Extra considerations
First of all, the Document’s CSSFontSelector reference can be cleared and recreated at any time. There are certain style changes (such as setting the “media” attribute on a <style> element) which can cause this, but it also occurs in our memory pressure handler. FontCascadeFonts, however, needs access to the FontSelector in order to answer font selection queries, so FontCascadeFonts objects keep their given FontSelector alive with a retain. We don’t have to worry about stale data, though, because FontCascade objects have an update() method which takes the Document’s FontSelector as an argument and will destroy their FontCascadeFonts object if its FontSelector doesn’t match the argument. FontCascade::update() will also recreate the FontCascadeFonts if any part of the FontDescription changes either. If you create a FontCascade and don’t call update() on it, its FontCascadeFonts pointer will be null, and you won’t be able to perform any lookups with the font.
There is another consideration, which is that the Document needs to be re-laid out when a font completes downloading, because any element in the document may have that font somewhere in its fallback list.
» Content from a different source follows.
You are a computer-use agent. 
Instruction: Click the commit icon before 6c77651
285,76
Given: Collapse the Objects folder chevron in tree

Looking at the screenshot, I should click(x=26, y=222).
This means that there has to be some way for the signal to get from CachedFont all the way up to the Document. This is done through a series of weak pointers (actually, raw pointers, not WeakPtrs). CSSFontFaceSource is a CachedFontClient, so it receives a delegate callback. It has a raw pointer to its owning CSSFontFace, who has a raw pointer to each of its owning CSSSegmentedFontFaces, who has a raw pointer to its owning CSSFontSelector. The CSSFontSelector has a client interface, FontSelectorClient, which contains a single function, fontsNeedUpdate(). The Document implements this interface (along with CanvasRenderingContext2D::Font, which is needs to own a collection of FontCascades for canvas’s save() and restore() functionality). The Document implements fontsNeedUpdate() with the giant hammer recalcStyle().
Tour of font selection
So, when you want to measure or draw some text, you first perform a font lookup for a particular character. The flow goes through: FontCascade::glyphDataForCharacter() FontCascadeFonts::realizeNextFallback() CSSFontSelector::fontRangesForFamily() CSSSegmentedFontFace::fontRanges() CSSFontFace::font() CSSFontFaceSource::font() CachedFont::CreateFont() FontPlatformData::FontPlatformData()
Literally each one of these steps is cached.